すぐにバッグから青のケースのスマホを取り出して、誰かに連絡を入れ始めたみたいだ。フリック操作が早くて羨ましい。俺ももっとPC入力を早くできればすこしは会社で役に立てるのに。
今度タイピングのアプリいれて練習しようかな。
「よしっ、OKもらえたんで当日お願いしますね」
「返信もう来たの?」
「はい。ほらっ、どうぞ」
優梨愛ちゃんは疑われたらすぐ証拠を提示する癖があるのか今回も例に違わずスマホの画面を見せてきた。そこにはさーやという子とのやり取りが映しだされていて言った通りすぐに返事がきている……ん? このさーやってもしかして先週お隣さんの家に泊まっていた沙耶ちゃんのことか? もしそうだとしたらしっかり彼に弊害が出ているじゃないか。
まあ、さすがにバラすわけにはいかないから黙っておくけれど、行き過ぎたときには口を挟んでみるのもいいかもね。
「ありがとう。それじゃあ、当日はお隣さんがいないならタクシーに乗っておいで。あとでお金は俺が渡すから」
「いえいえ、お邪魔する身なのにそこまでしてもらうのはさすがに気が引けますよ」
「いいって、いいって。ここは社会人に奢らせとけばいいんだよ。あと、せっかくだからお弁当のお返しに手料理も振る舞おうかな。荷物を先に運んでその後一緒に近くのスーパーにでも行かない?」
「お兄さん、未鷹くんがいないのわかってから凄く楽しそうに当日の計画立てますね」
「そういうのじゃないよ。ただ何事も楽しい方がいいじゃんね。デイゲームとはいえそこまで早く家を出るわけじゃないからゆっくりご飯でも食べたいなって思ってさ。ダメだった?」
俺の問いに小さく首を横に振って答えてくれる。
「むしろ嬉しいです。前に来たときお料理なされるって話を聞いて一度は食べてみたいなーと。なんだか前夜祭みたいでいいじゃないですか。未鷹くんいないからちょっとは騒げますし」
「そうだね。下の階は元々空いてるから気にする必要はないかな」
「久しぶりにワクワクしちゃいますね。それじゃあ、お約束も決まったことですし、そろそろお暇します。ありがとうございました」
「うん、玄関まで見送るよ。あと、土曜日は十八時過ぎに着くよう来てくれたら助かる」
「わかりました」
よし、これでひとまずは済んだ。
その後玄関先まで出て見送ろうとしたら未鷹くんとこのまま大学に行くのでここで大丈夫ですよと言ってきたのはさすがに怖かったけど、二人がそれでいいならあくまでお隣さんでしかない俺には分からないものがあるんだと思うようにした。

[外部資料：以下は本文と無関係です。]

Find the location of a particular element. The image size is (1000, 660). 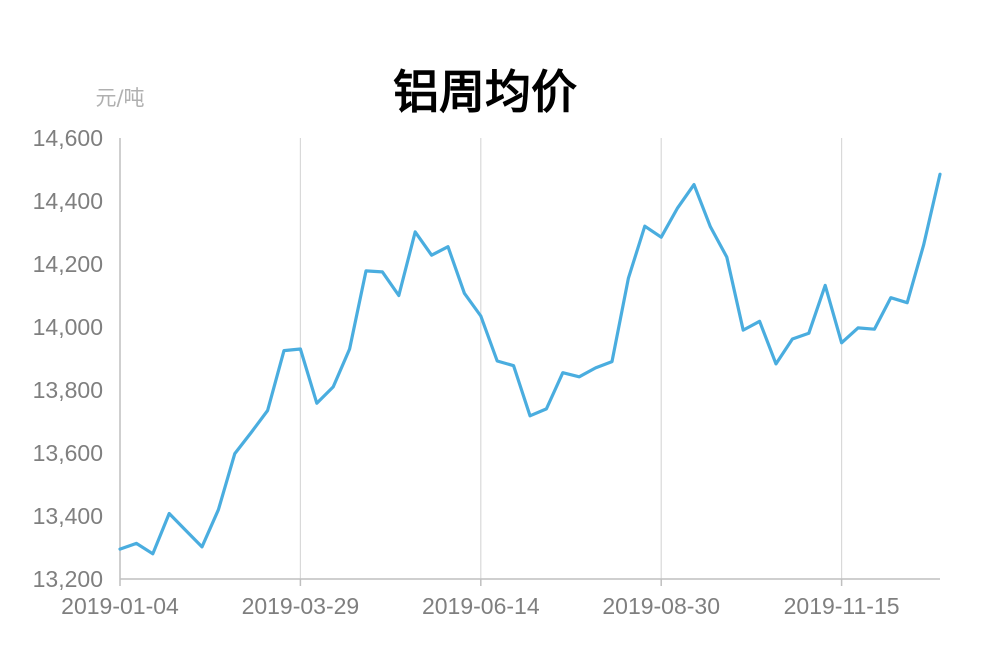

x-tick-label: 2019-08-30 is located at coordinates (661, 606).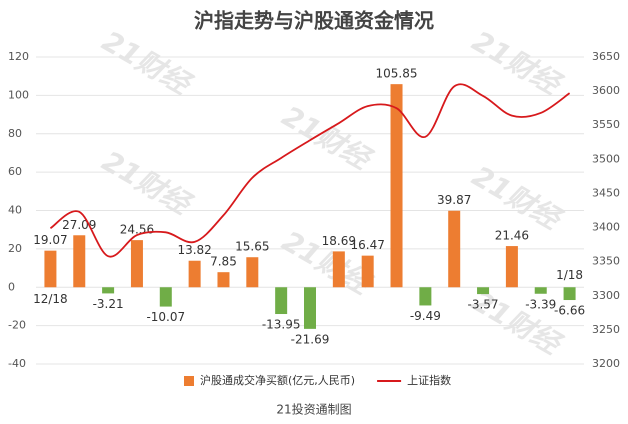 This screenshot has height=424, width=628. I want to click on y-tick-label: 80, so click(15, 134).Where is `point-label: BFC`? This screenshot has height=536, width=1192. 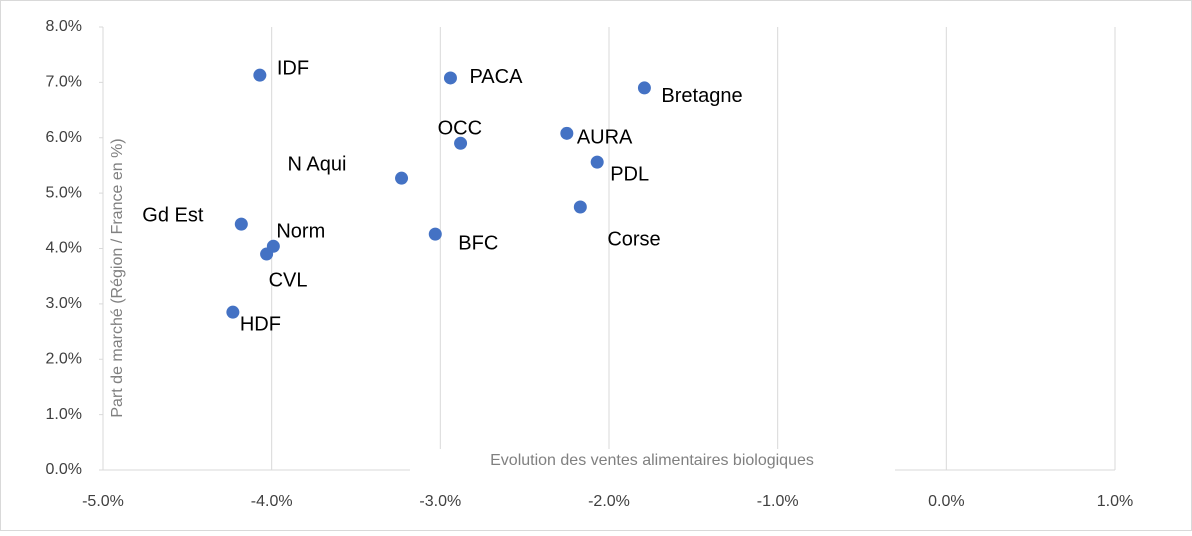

「さてと、もうここから寝る時間無いし、昨日の今日で弁当がないっていうのも変な話だから初めて作っていくか。たしか母さんが食費を抑えるために自炊しなさいとか言って持ってこさせられたから、学生の頃使ってた弁当箱が棚の中に入っているはず」
冷蔵庫の中身を確認してその内容を決める。
玉子焼きにアスパラのベーコン巻き、牛挽き肉と玉ねぎを炒めてそぼろにするか。あとはまあ、トマトやらキュウリやらでサラダ風を装えばいいだろう。優梨愛ちゃんの物に比べたら質素すぎるけど、会社の総菜を一つ買ったらちょうど良くなるだろうし。
今七時前だから十分会社には間に合うな。さっそく作っていきますか。